─── DATA LISTING
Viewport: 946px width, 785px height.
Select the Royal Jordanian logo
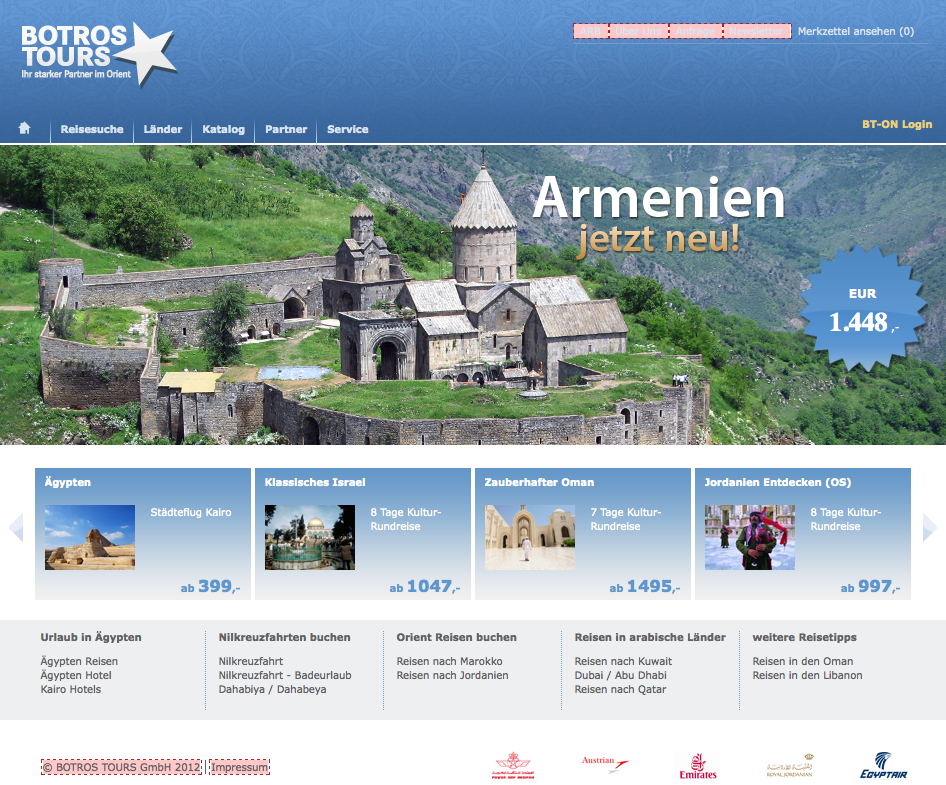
──────
─── DATA LISTING
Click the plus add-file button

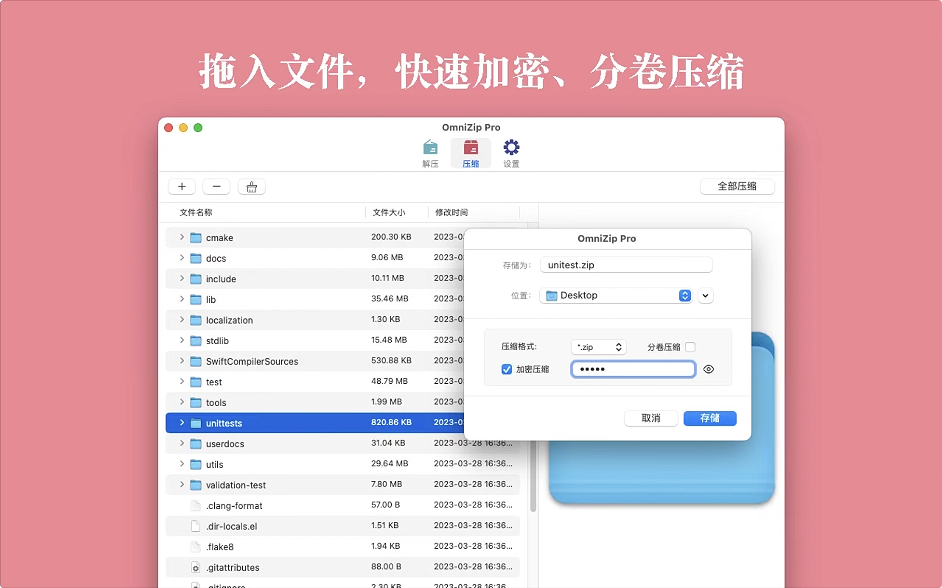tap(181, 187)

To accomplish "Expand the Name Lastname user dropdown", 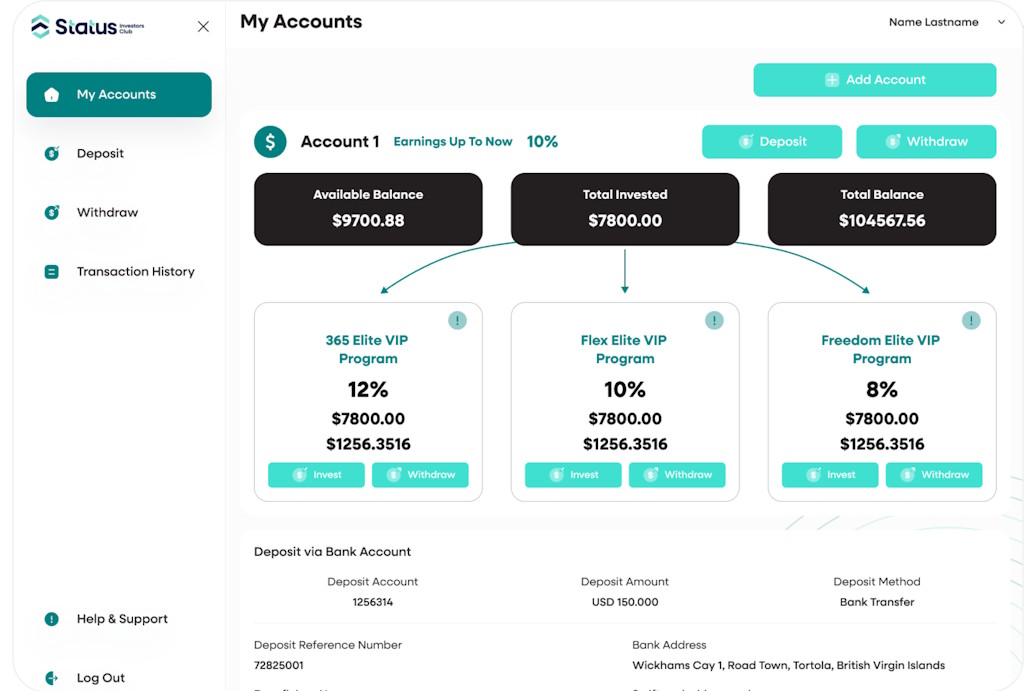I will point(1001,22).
──────
─── DATA LISTING
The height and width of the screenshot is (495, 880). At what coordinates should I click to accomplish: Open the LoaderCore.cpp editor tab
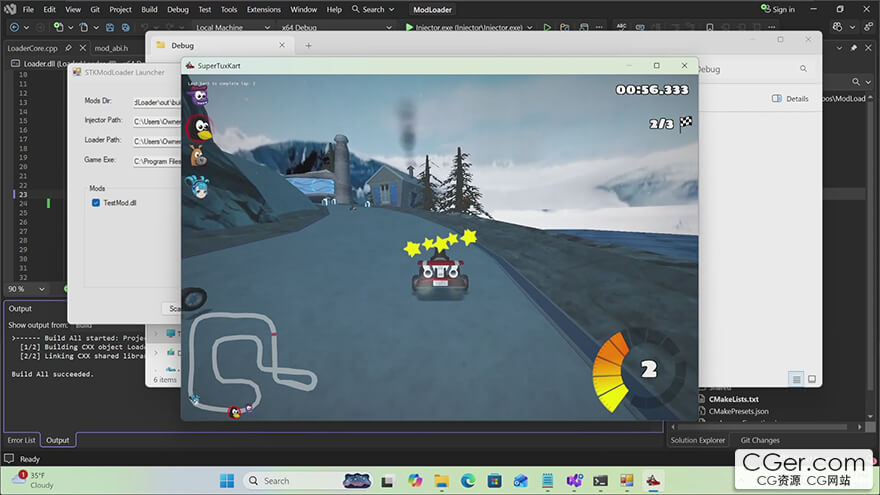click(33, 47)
──────
**WHAT THIS TASK INVOLVES:**
Return word for word the lines above from the line with "Viewport: 946px width, 785px height." to the line with "Select the Royal Jordanian logo", including both and leaving out all others.

**WRITTEN SOLUTION:**
Viewport: 946px width, 785px height.
Select the Royal Jordanian logo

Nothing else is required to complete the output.